EXCERPTED RECORDS>
********
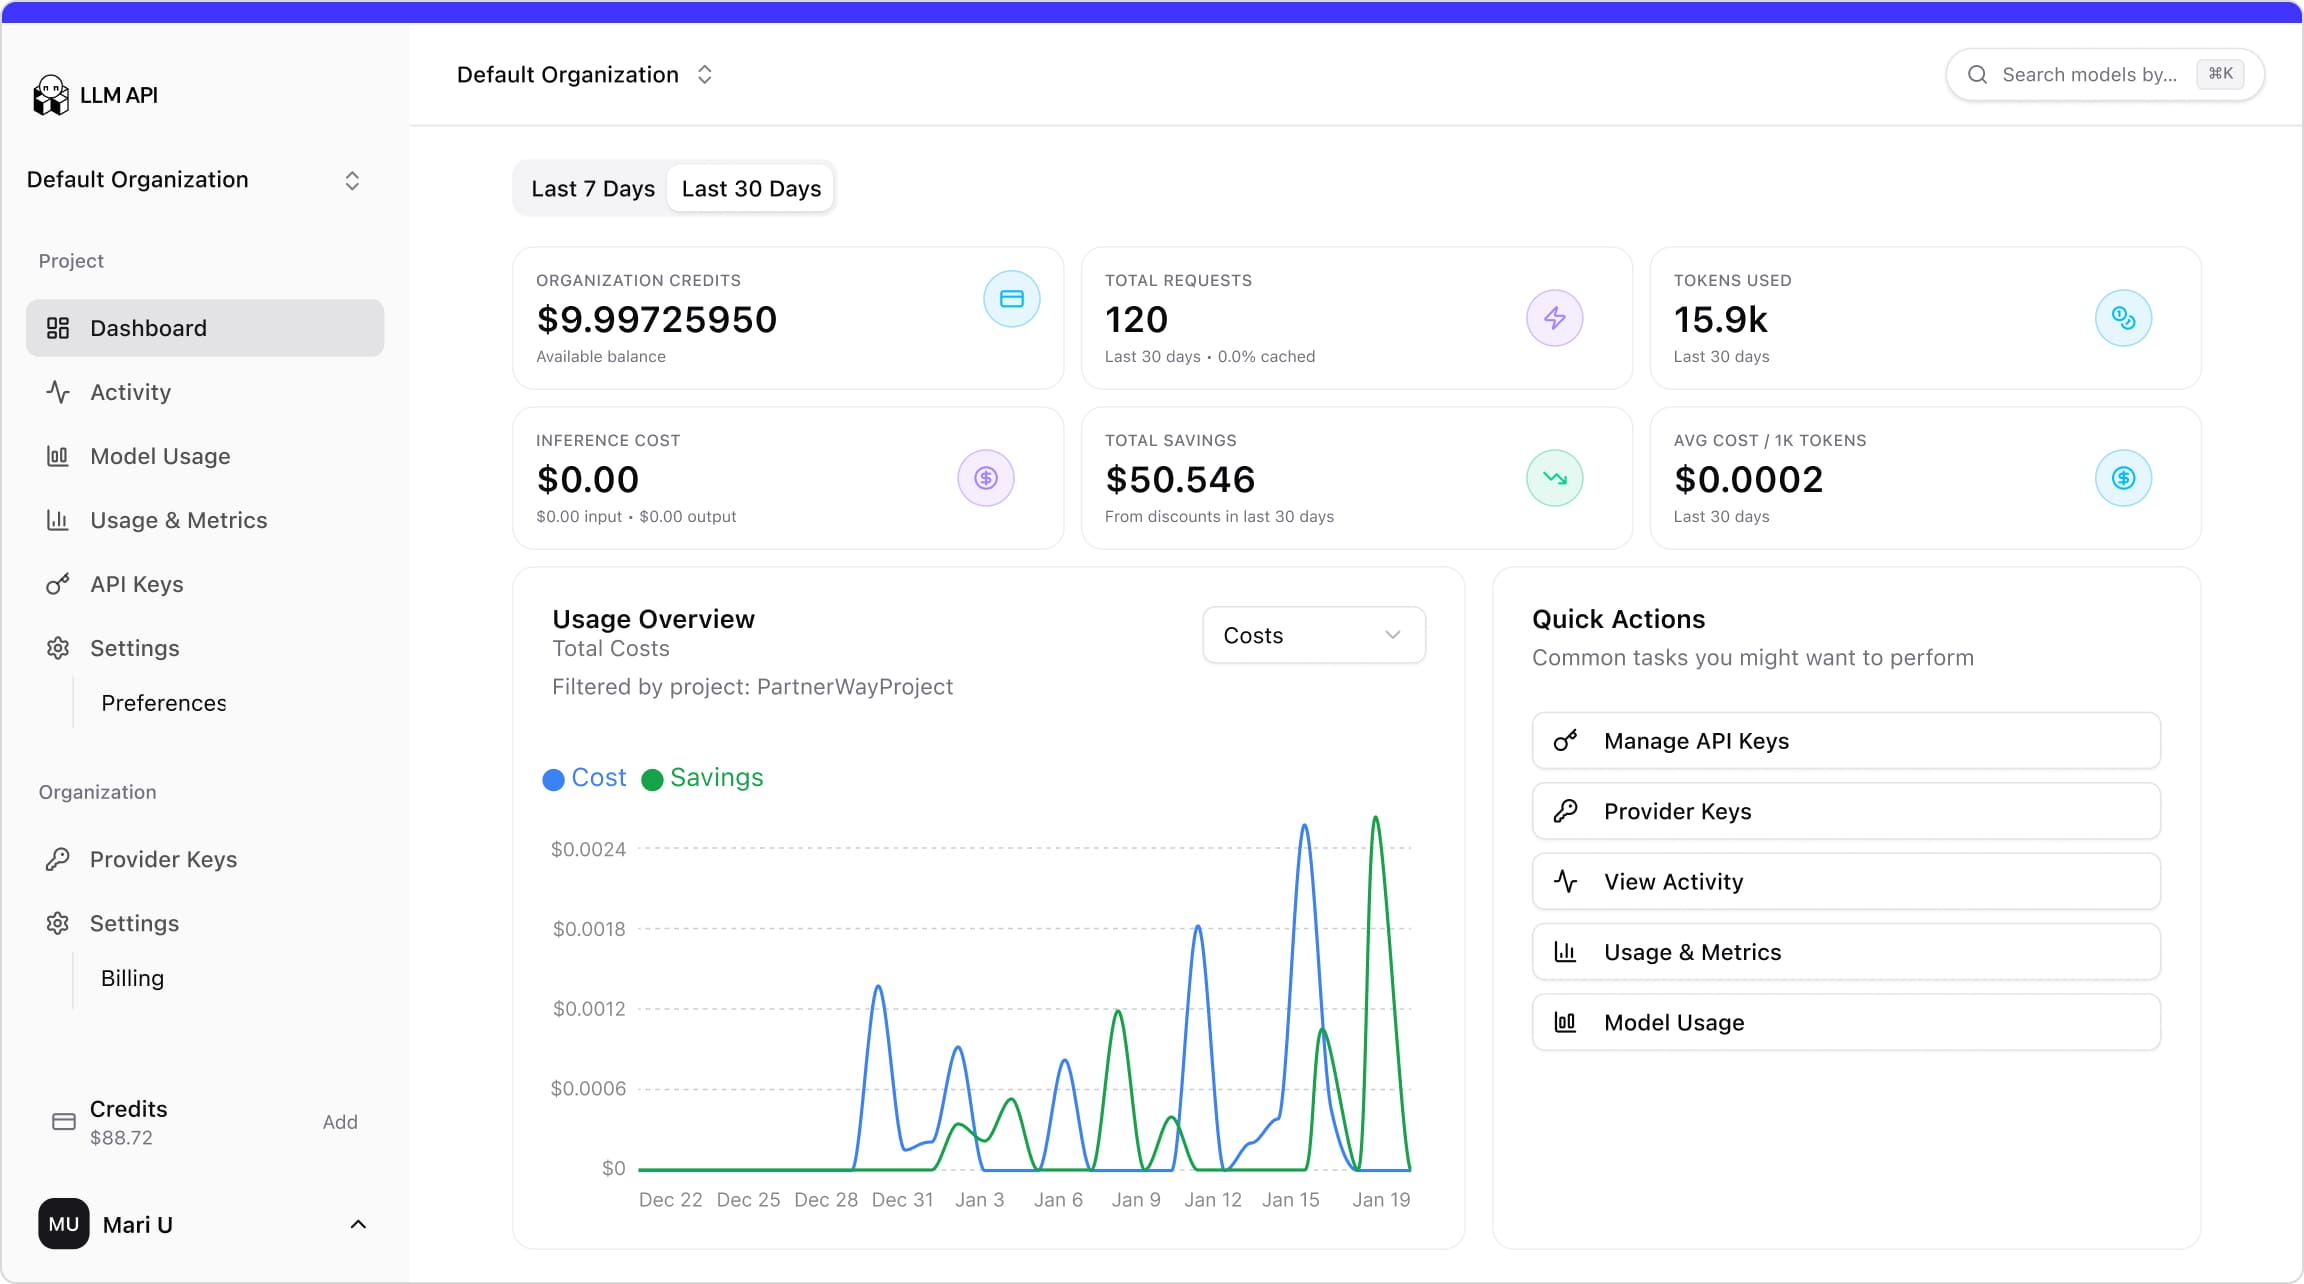Open Model Usage in sidebar
Screen dimensions: 2304x1284
[160, 456]
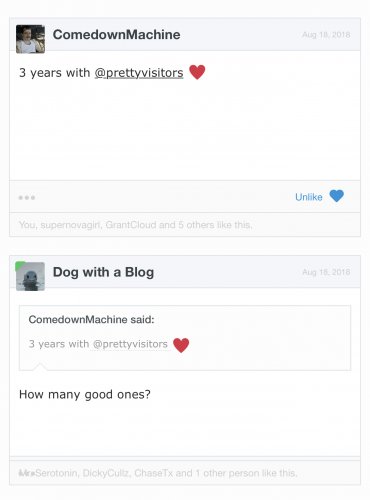Click the red heart in quoted post
The image size is (370, 500).
pos(181,345)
********
GIVEN TASK>
Render every line of the entries above as a Markdown table with the columns "No." and "Line," giving each line its row number and omitting blank lines. Leave the pictures out of the answer.

EXERCISE ANSWER>
| No. | Line |
|---|---|
| 1 | Open Model Usage in sidebar |
| 2 | Screen dimensions: 2304x1284 |
| 3 | [160, 456] |
| 4 | Click the red heart in quoted post |
| 5 | The image size is (370, 500). |
| 6 | pos(181,345) |